Exercise brief
Write out the lines starting at the one that holds "Given: Open the TeluguCinemaHistory" and ending with the final line of the data, exactly and with no others.

▼▼▼

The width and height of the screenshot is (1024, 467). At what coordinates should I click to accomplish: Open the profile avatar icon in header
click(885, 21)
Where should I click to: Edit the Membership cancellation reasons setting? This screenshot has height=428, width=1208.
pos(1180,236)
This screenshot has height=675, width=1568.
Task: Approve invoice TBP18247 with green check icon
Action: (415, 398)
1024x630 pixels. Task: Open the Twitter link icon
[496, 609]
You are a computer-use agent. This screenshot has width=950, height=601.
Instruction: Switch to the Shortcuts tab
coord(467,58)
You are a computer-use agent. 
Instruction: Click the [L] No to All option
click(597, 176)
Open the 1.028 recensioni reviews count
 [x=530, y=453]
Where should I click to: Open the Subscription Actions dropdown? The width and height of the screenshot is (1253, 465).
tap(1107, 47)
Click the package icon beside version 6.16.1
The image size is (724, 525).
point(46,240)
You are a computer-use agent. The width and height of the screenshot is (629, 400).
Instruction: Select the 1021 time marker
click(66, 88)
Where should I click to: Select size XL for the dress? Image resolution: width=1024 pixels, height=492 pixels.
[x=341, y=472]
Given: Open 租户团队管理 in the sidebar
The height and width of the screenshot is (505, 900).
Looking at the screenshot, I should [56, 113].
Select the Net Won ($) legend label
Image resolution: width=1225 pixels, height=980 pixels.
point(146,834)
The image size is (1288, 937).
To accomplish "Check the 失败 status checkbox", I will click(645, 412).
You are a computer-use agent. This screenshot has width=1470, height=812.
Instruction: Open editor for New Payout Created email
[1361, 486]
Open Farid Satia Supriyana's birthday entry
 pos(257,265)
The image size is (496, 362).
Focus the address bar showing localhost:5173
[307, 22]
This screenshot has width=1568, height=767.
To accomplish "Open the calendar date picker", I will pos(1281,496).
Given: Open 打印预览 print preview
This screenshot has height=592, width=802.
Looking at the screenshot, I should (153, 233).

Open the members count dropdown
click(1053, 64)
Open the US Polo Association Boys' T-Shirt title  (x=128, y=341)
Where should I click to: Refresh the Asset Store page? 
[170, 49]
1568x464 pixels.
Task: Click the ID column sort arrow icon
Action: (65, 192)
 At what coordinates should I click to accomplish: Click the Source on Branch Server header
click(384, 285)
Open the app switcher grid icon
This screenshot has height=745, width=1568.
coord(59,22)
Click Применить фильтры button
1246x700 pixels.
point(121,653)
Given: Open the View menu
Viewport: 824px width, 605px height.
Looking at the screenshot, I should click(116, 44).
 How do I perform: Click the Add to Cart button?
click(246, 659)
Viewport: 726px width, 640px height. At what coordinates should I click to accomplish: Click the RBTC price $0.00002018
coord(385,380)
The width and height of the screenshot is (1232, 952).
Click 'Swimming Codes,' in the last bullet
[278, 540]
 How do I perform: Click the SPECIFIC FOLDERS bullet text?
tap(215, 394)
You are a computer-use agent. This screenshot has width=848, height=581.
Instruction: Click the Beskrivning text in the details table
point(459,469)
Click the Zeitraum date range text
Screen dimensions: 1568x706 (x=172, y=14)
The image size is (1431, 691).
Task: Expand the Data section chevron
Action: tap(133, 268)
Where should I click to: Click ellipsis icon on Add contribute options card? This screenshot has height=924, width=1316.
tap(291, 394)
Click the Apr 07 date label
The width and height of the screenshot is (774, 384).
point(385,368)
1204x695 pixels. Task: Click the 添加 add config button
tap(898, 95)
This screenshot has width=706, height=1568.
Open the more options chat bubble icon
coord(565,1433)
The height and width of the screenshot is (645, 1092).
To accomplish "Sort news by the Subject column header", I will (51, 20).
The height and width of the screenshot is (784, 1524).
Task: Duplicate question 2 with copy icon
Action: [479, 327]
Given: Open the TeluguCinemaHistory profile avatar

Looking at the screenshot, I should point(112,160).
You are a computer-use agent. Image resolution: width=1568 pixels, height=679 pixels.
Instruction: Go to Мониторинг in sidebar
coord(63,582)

▲▲▲

Answer section
Given: Open the TeluguCinemaHistory profile avatar

Looking at the screenshot, I should point(112,160).
You are a computer-use agent. Image resolution: width=1568 pixels, height=679 pixels.
Instruction: Go to Мониторинг in sidebar
coord(63,582)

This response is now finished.